● Short exercise: Reproduce the stretch of the listing from its beginning through the line containing "coord(1047,477)", swapping "avatar" for "profile" and leaving everything else unchanged.

● Data for this exercise:
-- -- --

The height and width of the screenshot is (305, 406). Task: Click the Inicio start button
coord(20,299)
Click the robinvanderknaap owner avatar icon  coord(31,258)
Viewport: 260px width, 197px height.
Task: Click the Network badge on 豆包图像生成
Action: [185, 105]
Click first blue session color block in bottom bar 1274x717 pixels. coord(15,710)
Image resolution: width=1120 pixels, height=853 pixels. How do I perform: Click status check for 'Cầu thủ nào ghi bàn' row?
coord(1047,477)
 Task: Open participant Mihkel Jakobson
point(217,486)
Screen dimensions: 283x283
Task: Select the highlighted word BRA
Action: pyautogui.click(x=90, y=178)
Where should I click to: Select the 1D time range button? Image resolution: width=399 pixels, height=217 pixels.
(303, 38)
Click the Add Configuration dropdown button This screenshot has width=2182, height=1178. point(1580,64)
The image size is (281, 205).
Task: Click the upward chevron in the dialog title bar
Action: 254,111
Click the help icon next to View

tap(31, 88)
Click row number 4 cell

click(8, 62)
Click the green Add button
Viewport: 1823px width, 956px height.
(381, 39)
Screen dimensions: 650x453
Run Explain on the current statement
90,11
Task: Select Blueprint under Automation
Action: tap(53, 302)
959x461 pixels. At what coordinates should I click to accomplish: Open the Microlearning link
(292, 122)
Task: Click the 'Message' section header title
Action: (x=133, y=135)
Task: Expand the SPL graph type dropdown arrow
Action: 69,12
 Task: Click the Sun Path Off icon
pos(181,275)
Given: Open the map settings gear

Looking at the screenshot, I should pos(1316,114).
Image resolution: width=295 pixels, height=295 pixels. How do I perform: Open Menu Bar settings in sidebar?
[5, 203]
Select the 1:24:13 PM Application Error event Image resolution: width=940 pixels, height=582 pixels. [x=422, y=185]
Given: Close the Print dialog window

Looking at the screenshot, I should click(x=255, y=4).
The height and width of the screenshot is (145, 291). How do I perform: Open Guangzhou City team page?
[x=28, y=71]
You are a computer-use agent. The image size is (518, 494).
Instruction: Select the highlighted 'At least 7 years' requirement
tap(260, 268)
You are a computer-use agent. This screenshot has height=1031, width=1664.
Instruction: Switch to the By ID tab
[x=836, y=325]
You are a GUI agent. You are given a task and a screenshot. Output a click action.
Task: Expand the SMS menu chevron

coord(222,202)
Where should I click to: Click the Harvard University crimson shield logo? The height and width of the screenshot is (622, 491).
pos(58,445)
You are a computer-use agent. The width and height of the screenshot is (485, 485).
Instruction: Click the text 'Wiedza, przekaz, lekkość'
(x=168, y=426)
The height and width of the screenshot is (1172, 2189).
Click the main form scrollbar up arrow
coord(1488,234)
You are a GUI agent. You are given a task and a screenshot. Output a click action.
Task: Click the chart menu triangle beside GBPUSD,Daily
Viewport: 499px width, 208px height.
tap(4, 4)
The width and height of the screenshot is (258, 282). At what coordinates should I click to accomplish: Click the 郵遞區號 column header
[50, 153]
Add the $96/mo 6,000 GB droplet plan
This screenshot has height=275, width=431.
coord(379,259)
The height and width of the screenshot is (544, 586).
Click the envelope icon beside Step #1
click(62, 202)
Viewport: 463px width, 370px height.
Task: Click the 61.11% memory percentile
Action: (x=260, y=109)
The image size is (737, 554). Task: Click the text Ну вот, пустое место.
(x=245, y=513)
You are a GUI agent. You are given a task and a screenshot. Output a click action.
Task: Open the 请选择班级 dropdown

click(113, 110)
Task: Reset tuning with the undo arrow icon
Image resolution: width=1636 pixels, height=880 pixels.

-- -- --

● Solved exercise:
The height and width of the screenshot is (305, 406). Task: Click the Inicio start button
coord(20,299)
Click the robinvanderknaap owner profile icon  coord(31,258)
Viewport: 260px width, 197px height.
Task: Click the Network badge on 豆包图像生成
Action: [185, 105]
Click first blue session color block in bottom bar 1274x717 pixels. coord(15,710)
Image resolution: width=1120 pixels, height=853 pixels. How do I perform: Click status check for 'Cầu thủ nào ghi bàn' row?
coord(1047,477)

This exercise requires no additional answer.